Soudainement, Édouard se souvint du nom de l’homme. La chaleur et l’hilarité
que le divin liquide lui avait procurées réapparurent en une brève vague. Tout
sourire, il s’exclama : « Gordon! »
« Qui
vous a dit mon nom?
— C’est
Eleftherios… J’ai vu Hoshmand, mais Hoshmand n’est pas important… » Les
détails de sa rencontre avec Eleftherios / Aleksi lui paraissaient déjà flous… « Il
s’intéresse à moi… J’ai compris maintenant… Le pouvoir infini… Exposer ses
rivaux… » Plus il essayait de les mettre en forme, plus les idées
s’emmêlaient et devenaient difficiles à saisir dans leur évanescence.
Gordon cacha
sa surprise derrière de longues secondes de silence. « Est-ce qu’il vous a
fait une offre?
— Il m’a dit
qu’il m’expliquerait tout… Que nous aurions cette conversation une autre
fois… Il m’a montré ses pouvoirs…
— Il n’a pas
perdu de temps! Eh bien, monsieur Gauss, s’il a décidé qu’il vous initierait, nous
n’avons plus besoin de ces cachotteries… Bienvenue parmi nous. Même si j’ai été
plutôt agacé par votre surveillance, je dois saluer votre ténacité! Je préfère
encore que votre persévérance soit mise à profit auprès des nôtres – surtout
considérant que votre curiosité aurait pu menacer votre santé… Mais tout ça est
du passé! Vous semblez tomber de
fatigue, je ne vous retiendrai pas plus longtemps. Étudiez bien et peut-être
pourrai-je un jour contribuer à votre formation. La moindre des choses qu’on
puisse dire, c’est que vous avez su attirer mon attention! »
Sans
répondre, sans même sourire, Édouard quitta la limousine et monta jusqu’à sa
chambre. Il n’avait jamais autant voulu dormir de toute sa vie.
Il se
réveilla confus, surpris de se découvrir au lit. Il n’avait aucune idée de la
manière dont la journée précédente s’était terminée. Un tour de son appartement
lui fit découvrir quelques étrangetés… Alors qu’il avait l’habitude de ranger
ses vêtements aussitôt dévêtu, ce qu’il portait la veille se retrouvait
pêle-mêle par terre au milieu de la chambre – bottes et veste d’hiver incluses.

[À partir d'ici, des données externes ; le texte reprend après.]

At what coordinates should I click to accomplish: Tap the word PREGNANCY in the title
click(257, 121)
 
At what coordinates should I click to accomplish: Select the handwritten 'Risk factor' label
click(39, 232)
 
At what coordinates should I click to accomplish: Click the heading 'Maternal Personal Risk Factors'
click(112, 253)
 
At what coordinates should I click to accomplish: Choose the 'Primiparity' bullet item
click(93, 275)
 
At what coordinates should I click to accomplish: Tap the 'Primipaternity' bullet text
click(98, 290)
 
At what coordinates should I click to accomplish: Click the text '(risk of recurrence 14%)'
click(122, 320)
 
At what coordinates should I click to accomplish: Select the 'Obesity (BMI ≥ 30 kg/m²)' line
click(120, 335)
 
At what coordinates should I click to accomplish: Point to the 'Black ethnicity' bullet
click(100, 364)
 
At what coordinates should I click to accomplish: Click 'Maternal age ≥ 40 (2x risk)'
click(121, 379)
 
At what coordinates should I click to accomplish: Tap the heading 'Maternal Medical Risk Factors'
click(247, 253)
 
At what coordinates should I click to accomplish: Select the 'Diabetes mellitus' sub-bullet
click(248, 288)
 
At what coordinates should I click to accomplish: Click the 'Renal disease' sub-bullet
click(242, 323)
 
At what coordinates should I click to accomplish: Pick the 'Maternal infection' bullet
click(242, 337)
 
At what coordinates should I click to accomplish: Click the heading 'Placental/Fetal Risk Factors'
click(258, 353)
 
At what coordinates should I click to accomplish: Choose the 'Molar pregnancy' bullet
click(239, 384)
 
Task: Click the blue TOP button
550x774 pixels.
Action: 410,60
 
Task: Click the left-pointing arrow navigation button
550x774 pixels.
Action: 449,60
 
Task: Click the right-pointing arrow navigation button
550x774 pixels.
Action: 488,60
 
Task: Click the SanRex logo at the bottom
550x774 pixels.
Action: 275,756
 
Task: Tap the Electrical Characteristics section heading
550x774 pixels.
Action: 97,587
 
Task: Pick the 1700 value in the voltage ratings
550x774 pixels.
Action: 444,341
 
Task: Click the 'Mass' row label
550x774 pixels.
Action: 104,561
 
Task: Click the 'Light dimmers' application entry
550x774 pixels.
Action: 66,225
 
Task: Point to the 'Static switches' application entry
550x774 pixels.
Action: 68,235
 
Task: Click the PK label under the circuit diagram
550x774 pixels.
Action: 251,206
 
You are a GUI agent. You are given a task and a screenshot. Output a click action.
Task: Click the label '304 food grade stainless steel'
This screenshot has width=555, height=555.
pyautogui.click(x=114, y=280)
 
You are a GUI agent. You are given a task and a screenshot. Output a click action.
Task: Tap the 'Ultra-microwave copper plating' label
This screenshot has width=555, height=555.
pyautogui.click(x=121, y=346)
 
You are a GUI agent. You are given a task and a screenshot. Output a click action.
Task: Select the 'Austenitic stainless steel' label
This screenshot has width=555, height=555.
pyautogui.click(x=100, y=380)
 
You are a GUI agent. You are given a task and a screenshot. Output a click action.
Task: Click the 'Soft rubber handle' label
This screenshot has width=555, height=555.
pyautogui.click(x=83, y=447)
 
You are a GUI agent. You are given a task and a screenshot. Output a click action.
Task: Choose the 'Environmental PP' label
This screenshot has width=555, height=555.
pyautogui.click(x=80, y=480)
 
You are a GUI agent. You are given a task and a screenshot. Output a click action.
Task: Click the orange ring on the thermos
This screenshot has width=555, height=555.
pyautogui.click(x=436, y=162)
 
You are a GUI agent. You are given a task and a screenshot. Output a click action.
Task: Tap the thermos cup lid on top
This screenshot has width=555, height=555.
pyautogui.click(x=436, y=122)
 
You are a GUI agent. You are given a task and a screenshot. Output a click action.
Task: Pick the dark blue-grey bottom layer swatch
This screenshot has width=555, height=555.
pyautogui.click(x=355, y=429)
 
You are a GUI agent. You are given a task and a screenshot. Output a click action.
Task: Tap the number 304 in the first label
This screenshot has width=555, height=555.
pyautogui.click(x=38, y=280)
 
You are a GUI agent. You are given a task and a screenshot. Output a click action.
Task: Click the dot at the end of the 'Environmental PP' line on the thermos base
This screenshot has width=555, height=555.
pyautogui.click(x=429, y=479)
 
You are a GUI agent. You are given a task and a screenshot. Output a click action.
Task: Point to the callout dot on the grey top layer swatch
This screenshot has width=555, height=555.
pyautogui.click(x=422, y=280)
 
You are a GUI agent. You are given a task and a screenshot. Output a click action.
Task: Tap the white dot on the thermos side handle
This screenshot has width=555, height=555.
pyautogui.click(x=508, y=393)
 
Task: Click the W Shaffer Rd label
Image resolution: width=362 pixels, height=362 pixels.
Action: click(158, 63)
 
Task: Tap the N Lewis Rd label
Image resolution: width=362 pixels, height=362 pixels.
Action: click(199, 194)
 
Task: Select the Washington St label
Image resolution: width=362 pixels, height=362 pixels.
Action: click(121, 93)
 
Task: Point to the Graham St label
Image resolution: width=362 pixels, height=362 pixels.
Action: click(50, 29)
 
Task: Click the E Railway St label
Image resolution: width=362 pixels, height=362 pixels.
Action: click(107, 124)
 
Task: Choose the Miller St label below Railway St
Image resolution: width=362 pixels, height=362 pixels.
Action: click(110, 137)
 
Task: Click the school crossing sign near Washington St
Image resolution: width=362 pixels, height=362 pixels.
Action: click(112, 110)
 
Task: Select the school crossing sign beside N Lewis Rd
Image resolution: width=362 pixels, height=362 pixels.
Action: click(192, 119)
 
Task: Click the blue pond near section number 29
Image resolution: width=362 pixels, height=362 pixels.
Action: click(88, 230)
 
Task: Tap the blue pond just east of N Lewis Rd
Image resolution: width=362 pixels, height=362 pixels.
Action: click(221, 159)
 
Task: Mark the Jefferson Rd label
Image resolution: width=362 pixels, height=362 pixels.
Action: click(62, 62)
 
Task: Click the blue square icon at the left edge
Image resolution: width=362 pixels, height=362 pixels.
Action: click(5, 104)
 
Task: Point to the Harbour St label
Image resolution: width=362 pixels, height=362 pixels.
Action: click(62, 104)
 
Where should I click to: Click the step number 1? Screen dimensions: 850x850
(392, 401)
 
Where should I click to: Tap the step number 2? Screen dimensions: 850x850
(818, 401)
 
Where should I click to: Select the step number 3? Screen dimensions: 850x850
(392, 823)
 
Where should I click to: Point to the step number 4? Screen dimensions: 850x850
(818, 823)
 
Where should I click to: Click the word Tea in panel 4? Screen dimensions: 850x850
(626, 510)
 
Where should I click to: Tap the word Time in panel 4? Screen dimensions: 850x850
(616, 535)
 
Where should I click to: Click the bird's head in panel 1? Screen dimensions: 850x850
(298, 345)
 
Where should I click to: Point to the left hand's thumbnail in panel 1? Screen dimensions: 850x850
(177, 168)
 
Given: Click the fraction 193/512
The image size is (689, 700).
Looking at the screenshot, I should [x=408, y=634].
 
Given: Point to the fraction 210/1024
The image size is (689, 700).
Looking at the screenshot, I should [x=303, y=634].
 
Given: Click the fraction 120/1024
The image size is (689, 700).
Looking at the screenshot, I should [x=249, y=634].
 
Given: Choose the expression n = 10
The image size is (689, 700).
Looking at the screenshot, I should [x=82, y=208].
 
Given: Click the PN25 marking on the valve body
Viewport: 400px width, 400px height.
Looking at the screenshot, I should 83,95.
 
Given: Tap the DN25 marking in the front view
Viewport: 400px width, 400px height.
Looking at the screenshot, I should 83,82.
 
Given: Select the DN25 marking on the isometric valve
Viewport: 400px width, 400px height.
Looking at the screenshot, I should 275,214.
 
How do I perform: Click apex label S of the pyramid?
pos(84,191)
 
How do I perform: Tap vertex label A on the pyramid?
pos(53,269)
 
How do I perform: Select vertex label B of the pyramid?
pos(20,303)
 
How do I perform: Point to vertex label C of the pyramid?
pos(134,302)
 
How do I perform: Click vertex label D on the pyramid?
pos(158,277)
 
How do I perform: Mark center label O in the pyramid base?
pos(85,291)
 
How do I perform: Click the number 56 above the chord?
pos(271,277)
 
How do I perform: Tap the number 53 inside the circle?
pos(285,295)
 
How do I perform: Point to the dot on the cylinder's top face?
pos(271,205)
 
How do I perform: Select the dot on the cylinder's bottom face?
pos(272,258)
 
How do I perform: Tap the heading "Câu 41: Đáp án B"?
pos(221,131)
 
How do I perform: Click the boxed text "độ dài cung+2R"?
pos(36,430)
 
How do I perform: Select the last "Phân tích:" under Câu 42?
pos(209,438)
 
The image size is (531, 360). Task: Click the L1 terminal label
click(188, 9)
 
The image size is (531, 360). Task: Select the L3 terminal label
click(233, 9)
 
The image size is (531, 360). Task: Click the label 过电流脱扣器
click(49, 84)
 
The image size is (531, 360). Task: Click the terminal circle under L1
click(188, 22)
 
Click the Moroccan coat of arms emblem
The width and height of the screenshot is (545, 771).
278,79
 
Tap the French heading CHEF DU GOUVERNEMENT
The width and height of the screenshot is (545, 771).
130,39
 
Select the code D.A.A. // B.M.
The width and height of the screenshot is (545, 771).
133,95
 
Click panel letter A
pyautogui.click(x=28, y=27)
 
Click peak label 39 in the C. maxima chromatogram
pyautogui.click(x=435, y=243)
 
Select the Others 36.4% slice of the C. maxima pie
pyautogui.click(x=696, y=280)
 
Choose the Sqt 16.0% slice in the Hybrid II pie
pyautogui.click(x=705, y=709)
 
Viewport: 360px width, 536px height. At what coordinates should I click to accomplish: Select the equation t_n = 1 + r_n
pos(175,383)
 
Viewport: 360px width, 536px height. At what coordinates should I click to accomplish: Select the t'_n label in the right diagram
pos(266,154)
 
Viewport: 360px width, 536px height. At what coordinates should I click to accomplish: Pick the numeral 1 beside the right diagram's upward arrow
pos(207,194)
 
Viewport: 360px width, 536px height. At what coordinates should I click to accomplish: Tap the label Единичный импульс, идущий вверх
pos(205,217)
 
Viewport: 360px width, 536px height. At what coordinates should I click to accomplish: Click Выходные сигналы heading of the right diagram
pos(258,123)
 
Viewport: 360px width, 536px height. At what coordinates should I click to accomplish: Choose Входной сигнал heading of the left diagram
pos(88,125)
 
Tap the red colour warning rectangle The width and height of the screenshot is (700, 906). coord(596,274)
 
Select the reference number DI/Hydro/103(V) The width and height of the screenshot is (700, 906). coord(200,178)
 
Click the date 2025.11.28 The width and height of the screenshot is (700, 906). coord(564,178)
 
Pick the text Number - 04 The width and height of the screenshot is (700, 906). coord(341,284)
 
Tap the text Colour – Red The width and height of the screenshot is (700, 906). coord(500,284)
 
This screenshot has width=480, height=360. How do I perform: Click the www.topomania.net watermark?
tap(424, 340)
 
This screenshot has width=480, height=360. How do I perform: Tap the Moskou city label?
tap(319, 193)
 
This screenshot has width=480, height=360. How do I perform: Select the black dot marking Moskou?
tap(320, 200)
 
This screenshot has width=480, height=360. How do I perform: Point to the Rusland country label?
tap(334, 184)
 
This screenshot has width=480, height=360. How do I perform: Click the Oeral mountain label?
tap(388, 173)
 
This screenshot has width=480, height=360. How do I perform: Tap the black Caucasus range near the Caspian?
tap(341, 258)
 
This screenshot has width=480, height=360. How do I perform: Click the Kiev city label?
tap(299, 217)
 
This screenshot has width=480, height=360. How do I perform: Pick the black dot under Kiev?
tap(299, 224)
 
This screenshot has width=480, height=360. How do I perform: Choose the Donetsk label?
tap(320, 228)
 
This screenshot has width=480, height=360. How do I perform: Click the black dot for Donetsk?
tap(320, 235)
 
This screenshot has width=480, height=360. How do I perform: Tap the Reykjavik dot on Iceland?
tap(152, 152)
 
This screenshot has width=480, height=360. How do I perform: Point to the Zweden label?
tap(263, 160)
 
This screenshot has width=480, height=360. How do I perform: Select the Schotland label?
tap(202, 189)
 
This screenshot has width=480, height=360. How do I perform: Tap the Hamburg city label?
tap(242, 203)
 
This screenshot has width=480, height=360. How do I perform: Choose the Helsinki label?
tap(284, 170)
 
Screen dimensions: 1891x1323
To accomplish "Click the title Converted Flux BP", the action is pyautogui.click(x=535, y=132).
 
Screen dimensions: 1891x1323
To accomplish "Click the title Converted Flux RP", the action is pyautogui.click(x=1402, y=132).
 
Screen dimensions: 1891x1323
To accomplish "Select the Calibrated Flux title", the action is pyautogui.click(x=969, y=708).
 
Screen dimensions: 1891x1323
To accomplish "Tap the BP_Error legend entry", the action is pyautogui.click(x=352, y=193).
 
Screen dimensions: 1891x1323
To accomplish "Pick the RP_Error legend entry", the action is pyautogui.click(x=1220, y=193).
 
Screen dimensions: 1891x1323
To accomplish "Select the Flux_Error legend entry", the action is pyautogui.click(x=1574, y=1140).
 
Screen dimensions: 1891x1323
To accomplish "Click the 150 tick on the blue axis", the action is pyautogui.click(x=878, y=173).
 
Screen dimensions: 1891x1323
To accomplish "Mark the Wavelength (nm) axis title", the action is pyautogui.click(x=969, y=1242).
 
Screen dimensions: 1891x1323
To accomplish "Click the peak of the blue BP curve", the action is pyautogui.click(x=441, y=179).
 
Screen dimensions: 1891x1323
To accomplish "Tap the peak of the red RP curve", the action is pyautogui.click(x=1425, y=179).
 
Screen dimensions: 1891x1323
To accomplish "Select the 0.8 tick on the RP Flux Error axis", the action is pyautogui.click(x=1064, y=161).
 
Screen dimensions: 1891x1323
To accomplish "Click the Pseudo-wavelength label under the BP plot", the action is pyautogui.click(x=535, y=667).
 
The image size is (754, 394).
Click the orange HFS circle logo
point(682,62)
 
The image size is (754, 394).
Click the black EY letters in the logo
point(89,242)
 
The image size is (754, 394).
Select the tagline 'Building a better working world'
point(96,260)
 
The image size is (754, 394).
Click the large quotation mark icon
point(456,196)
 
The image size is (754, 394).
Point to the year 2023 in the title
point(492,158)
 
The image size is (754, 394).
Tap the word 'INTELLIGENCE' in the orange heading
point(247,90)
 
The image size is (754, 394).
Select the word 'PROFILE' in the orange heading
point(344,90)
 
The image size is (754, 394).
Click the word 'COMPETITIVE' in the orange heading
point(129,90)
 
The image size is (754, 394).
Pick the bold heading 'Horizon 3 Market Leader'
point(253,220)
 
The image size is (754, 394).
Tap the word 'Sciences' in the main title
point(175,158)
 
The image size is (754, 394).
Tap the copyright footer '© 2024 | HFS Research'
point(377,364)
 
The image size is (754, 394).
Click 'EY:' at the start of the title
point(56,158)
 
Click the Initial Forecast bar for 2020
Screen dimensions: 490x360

L’écran de son ordinateur lui fournit le fil d’Ariane qui lui permit un premier
pas vers la compréhension : l’affiche AVEZ-VOUS VU CET HOMME? y était
encore visible.
Est-ce que sa
démarche proactive avait porté fruit? Est-ce que c’était la raison pour
laquelle il ne restait de la veille qu’un vide, un voile parfaitement opaque?
Un déclic se
fit dans son esprit. J’avais prévu que ça
puisse se passer ainsi…
Il fondit
dans sa pile de linge pour trouver son téléphone avec un mélange d’excitation
et d’appréhension. Il ne se souvenait pas dans quelles circonstances, mais
l’application Magnétophone avait été
activée; il tenait entre les mains un enregistrement de tout ce qui s’était
produit en sa présence durant les quatorze dernières heures.
Le cœur
battant, il plongea dans le mystère de tout ce temps qui échappait désormais à
sa conscience.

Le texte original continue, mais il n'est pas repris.